# What is your concept in building your own catering service?



## rockbottom (Feb 9, 2009)

just wanna ask, what is the concept of your catering service? also, do you have strength/s and weakness/es of your catering service? Thank you.,:chef:


----------



## shroomgirl (Aug 11, 2000)

Hi rockbottom, interesting question.....are you doing a project on various catering options?


----------



## rockbottom (Feb 9, 2009)

hi ms. shroomgirl, yes i am. :chef:


----------



## ed buchanan (May 29, 2006)

Serve Quality with pride, Customer comes first, charge a lot, give a lot, The rest follows.


----------



## chefbillyb (Feb 8, 2009)

Catering is taking your show on the road. I have catered on the beachs of Hawaii, to Desert of Washington State. I never let the customer do the menu, they always screw it up. I just find out their likes and dislikes and take off from there, That would be for a Wedding, and I hate Weddings. I charge a lot and give twice what they asked for. I always like something carved, Baron, Prime Rib, whatever. I like a choice of 3 entrees and starch and vegetable that would go nice with all of them. when you take your show on the road, you better know what your doing. Dont leave anything to chance. If it could go wrong, it will. The party isn't a place to try something new. The catering is the hardest part of foodservice that you will ever do. The catering is planning, planning, planning, Hard work, Hard work, Hard work. When it is over it will be the most fun and the biggest Adrenaline rush........Bill


----------



## shroomgirl (Aug 11, 2000)

As a small offsite caterer who does events from 600 down to small events....
using a lot of local food. Most events are considered tablecoth events.
check out my website for more info.

Strengths: being able to cook a lot of different cuisines, rifting with what's available, having farm sources that supply me with top quality products many I've asked them to grow......having the ability to do a mydrid of things:
manage/direct a food stage
food styling
talking to chefs in their language, ie having an understanding of what it takes to create food.
teaching
writing
creating events
designing and creating farmers markets
being able to create menus that reflect:budget, guest preference, space, season etc



Weaknesses: being small means I do everything, or hire someone to do things.
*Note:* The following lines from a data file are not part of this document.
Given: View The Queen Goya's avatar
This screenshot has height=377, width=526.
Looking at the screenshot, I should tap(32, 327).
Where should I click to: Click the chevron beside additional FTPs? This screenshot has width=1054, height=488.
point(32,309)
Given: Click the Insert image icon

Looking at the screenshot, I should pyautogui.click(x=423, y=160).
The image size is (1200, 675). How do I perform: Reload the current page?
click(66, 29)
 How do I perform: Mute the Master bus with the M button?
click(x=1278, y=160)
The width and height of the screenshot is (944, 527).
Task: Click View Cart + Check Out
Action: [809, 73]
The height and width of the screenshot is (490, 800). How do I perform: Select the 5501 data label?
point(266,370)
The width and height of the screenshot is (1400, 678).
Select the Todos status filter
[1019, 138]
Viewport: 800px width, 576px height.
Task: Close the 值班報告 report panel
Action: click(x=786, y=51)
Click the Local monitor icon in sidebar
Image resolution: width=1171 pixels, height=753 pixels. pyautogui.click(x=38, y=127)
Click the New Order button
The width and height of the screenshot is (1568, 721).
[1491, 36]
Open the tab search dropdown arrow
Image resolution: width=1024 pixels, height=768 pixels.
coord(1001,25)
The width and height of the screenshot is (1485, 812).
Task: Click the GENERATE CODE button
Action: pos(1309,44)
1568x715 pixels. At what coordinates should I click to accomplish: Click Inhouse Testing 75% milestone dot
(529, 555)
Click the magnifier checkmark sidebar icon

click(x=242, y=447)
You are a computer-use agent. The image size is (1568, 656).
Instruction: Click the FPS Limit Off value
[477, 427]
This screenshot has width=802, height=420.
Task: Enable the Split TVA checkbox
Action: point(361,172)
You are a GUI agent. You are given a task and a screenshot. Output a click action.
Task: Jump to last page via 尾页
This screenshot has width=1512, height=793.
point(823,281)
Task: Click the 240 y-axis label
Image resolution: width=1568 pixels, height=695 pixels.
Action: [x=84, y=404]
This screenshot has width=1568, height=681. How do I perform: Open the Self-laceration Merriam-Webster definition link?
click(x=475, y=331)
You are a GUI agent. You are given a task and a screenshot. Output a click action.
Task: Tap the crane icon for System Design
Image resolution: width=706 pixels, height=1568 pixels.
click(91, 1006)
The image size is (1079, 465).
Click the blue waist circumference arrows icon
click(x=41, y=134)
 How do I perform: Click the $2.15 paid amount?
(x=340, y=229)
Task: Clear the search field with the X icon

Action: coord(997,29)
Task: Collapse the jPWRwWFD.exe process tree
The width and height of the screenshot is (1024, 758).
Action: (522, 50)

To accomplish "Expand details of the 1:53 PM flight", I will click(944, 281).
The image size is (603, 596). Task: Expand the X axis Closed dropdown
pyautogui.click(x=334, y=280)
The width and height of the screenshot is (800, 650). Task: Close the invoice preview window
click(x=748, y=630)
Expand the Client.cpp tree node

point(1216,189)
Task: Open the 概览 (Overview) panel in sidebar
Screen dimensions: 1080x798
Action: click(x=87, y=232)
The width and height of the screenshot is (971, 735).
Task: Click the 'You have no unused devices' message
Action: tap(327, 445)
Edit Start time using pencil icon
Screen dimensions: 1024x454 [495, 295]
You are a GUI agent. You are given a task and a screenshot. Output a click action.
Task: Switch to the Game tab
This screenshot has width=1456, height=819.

Sometimes weaknesses have been turned into strengths. gotta get to the winter farmers market as they open in 45 minutes and there are very little greens this time of year, supply vs demand....if you don't get them within the first 15 minutes you don't get them until the next market, two weeks later


----------



## bbally (Jan 2, 2005)

Pick the level of service you offer and be the best at it.

Know you can not be best at all things catering, so figure out what you do and do it correctly on every execution!

Always over deliver.

Have a great qualification questionaire to be sure the potential client fits your business plan. (sometimes the most important client is the one you send to the competition cause they will never be happy)

Know your costs, know your overhead, know your profit margin, don't compromise on any of them.

Understand marketing, and that the best marketing is the way you look and the way you taste..... which means you need to support the non-profits that offer tastings, and have Boards of Directors that can steer business your way.

Purchase all the equipment to expand at auction.... Capital equipment liquidation from people whom wrote a bad business plan offer your greatest chance to increase return on investment!


----------